The "growth jobs" in Ohio and throughout most of America are cashiers, janitors, clerks, servers, and security guards.

Meanwhile, the "growth diversions" to the pain and boredom of low-paying, meaningless work are (in addition to alcohol and psychotropic drugs) casinos, lotteries, and all-you-can-eat troughs.

Despite distractions and diversions, insecurity and anxiety remain powerful, and many of these young men are vitalized by someone absent of apparent doubts -- someone blindly, passionately in love with America.

The subtext of exactly why a politician is in love with America doesn't appear to matter.

In the case of George W. Bush, it could well have been, "Where else but America can a spoiled brat, substance-abusing, business failure whose own mother expected nothing of him get elected president?"

Whatever Bush's subtext, he was able to project far more of that "in love with America" feeling than Kerry. Film clips of Kerry leading the Vietnam Veterans Against the War showed Kerry's words criticizing U.S. government policy.

The pickup-truck community is certainly OK with criticizing the U.S. government, but Kerry's pained eyes expressed unhappiness about America. While it may have been his most genuine personal moment, sadly, it did not play well.

"I love America, but I hate our government" is what they want to see, hear, and feel.

These pickup-truck driving young men are also bored and want to be entertained. Unfortunately for the blue team, Kerry in his presidential run was one more bore.

The first rule of entertainment is capturing attention, and the second rule is holding attention, often accomplished through surprise.

It is difficult to take your eyes off of Bush's arrogant swagger and smirk, and there's drama whenever he is asked an unscripted question -- there's always the possibility of an incredibly nonsensical response.

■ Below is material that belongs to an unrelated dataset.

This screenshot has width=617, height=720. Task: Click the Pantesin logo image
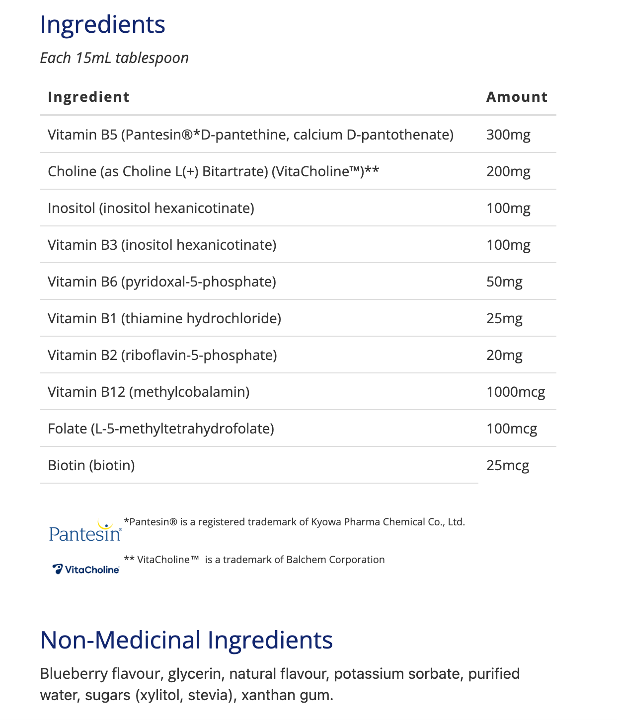85,531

While most of these young men don't like Bill Clinton, they agree that he is entertaining.

How can you take your eyes off of an Elvis impersonator with a Jerry Springer-show sex life who was president of the United States?

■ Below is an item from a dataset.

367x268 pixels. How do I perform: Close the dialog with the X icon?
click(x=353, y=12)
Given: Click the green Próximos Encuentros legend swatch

They admit to me that, in terms of taking their minds off of their troubles, Clinton's antics were almost as good as Jeff Foxworthy and the "Blue Collar Comedy Tour."

These young men are also angry, and a politician must be able to make them feel good about their rage.

Bush made them feel good not so much by whom he attacked but by the fact that he seems to enjoy attacking.

Kerry blew his big opportunity to connect with their rage when he could not even get genuinely pissed off at the Swift-Boat hit men aimed at destroying him.

When it comes to voting for either the blue or red corporate teams, I routinely don't. However, I did vote for Kerry.

At the time, I justified my action by the calculation that a few less lives might be lost, both here and in Iraq, with the blue team's brand of corporate feudalism.

Now that Democrats can't blame people like me for their 2004 defeat, perhaps they will confront themselves.

That can go two ways: They can become more Machiavellian than the Republicans and select a demagogue who exploits blue-collar despair.

Or they can select someone who connects with this despair and who also actually takes democracy seriously -- but can that be done by any corporate team?